NOTE - tedious rant to follow:

To me as an outsider looking in (herbivore), the Aggressor mission could be/should be a good deal assignment to retain AD fighter types and retain in the military fighter types in specialized ARC units that want to move on but keep a military affiliation.

I hear the AF's argument that the cost of organic Aggressors are too high and that contracted Red Air (mostly) is the future but in our sprawling budget, there has to be enough margin for a specialized fleet of aggressors to retain pilots on AD or the ARC, provide credible opponents and develop pilots in their operational skills.

From this article:

20190409_Pilot_Training.jpg

As we can all see it costs a shit ton to train a replacement pilot for almost any platform, in terms of money just on this graph and figure 3 years on average to get an AC, 2 ship flight lead, etc... in terms of time.  Retention is key (duh).  

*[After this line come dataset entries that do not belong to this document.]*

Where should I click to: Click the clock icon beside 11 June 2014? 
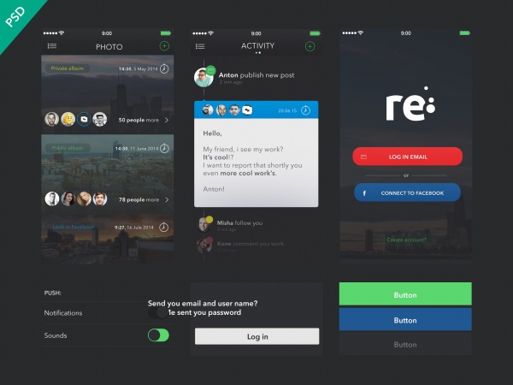(x=164, y=148)
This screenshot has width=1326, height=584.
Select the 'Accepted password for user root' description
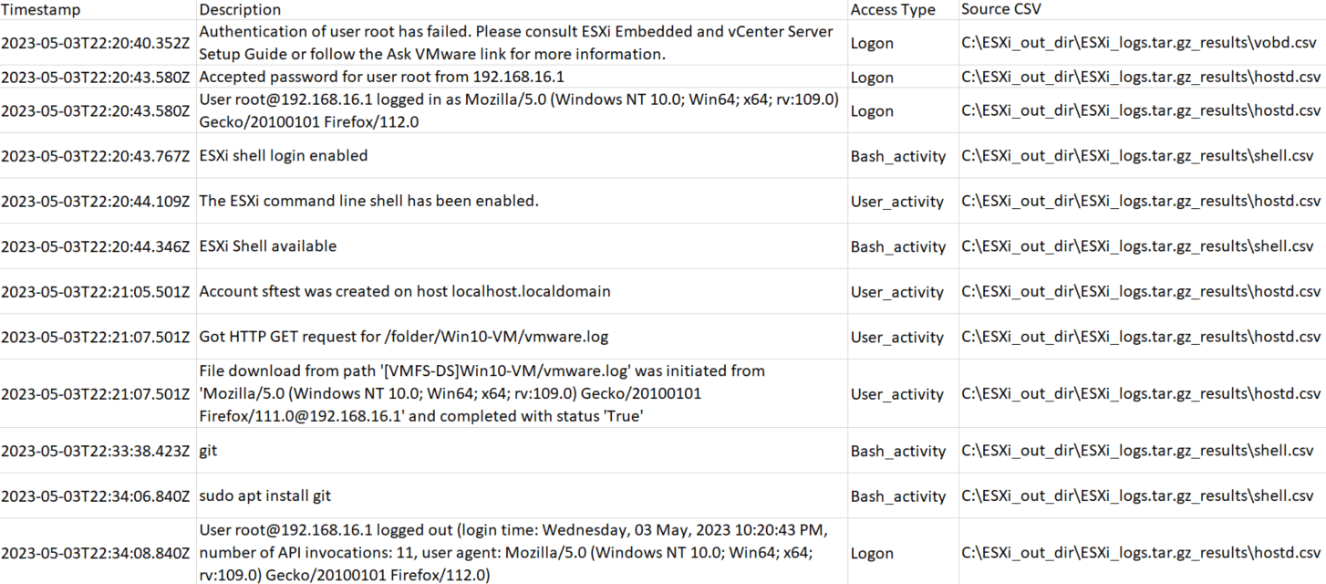click(x=382, y=77)
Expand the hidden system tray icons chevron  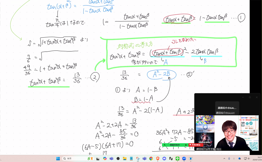224,159
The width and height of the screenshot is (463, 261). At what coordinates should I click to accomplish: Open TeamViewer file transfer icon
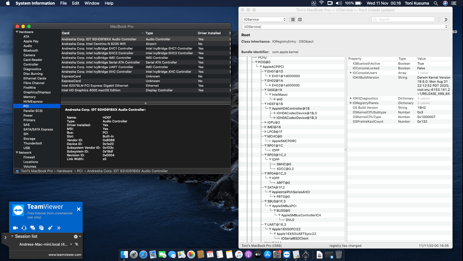click(41, 228)
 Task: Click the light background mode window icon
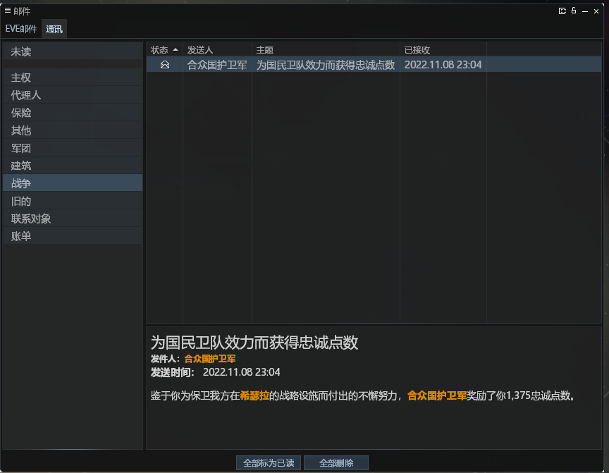click(x=562, y=11)
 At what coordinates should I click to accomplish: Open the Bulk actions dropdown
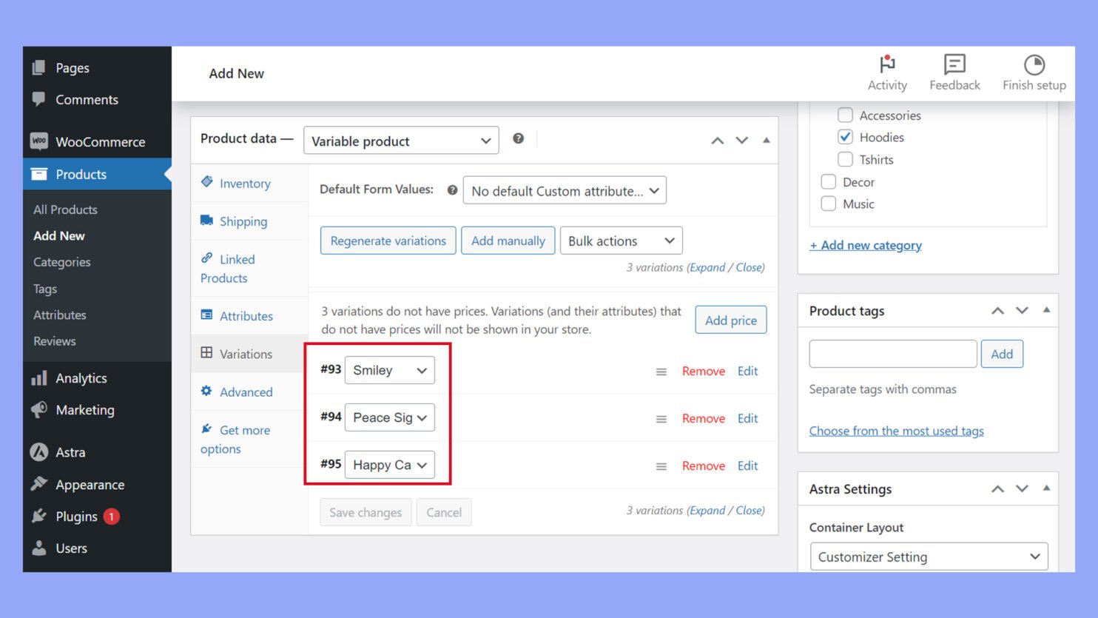coord(620,240)
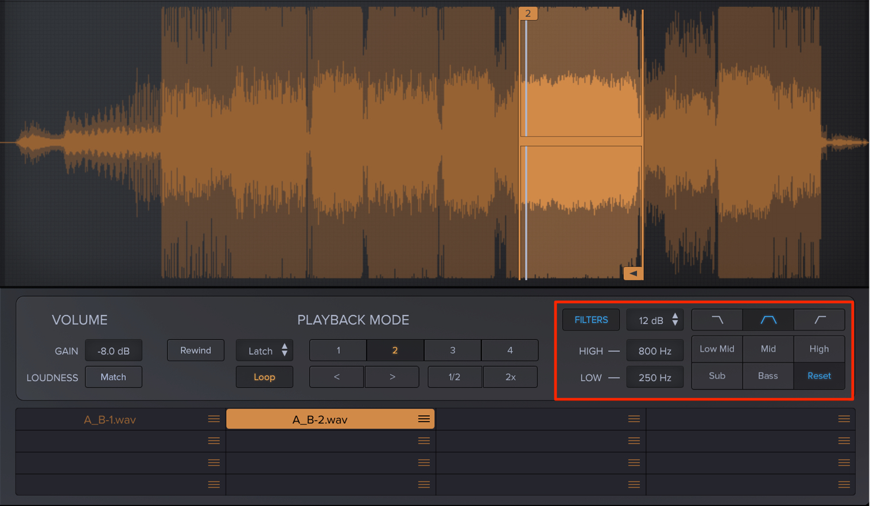Open the menu icon on A_B-1.wav slot
This screenshot has width=870, height=506.
[214, 419]
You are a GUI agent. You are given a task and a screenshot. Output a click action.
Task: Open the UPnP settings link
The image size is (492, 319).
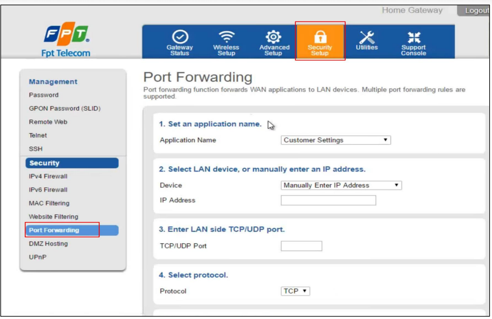[x=37, y=257]
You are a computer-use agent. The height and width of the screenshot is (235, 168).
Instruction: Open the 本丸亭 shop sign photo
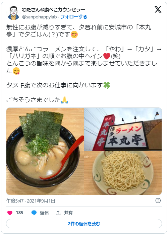click(x=123, y=129)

So we're throwing some money at the problem (good), now we need to add to that pull factor(s) and have good deal, only in the military opportunities that will retain talent.  

Just a guess but the possibility of flying exotic/foreign jets and employ them in tactical training would make me or an average fighter dude seriously consider staying in AD or rushing hard an ARC unit that had that mission.  This tactic in the strategy to retain fighter pilots would not be cheap but neither is replacing them and keeping the ones you have and want to keep is lower risk as they are a known quantity and likely to be successful in this next assignment/role. 

Figure a fleet of 85 aggressor aircraft and crew at 3.0.  Program 500 hours an FY per tail at 12k a flight hour with CLS based MX. Add 35% for other stuff my bar napkin math is missing (cadre tng, ranges, expendables, etc...) and the total bill comes to 688.5 million.  But, if you factor in retaining the 225 pilots in the program and and say its 50/50 AD/ARC, you can also save X number of pilots on AD from separating by their interest and desire to fly unique iron.  Depending on tour length, keep it 3.5 years, you rotate out 40 pilots every FY and you could line up up to 80 with 2 year planning.  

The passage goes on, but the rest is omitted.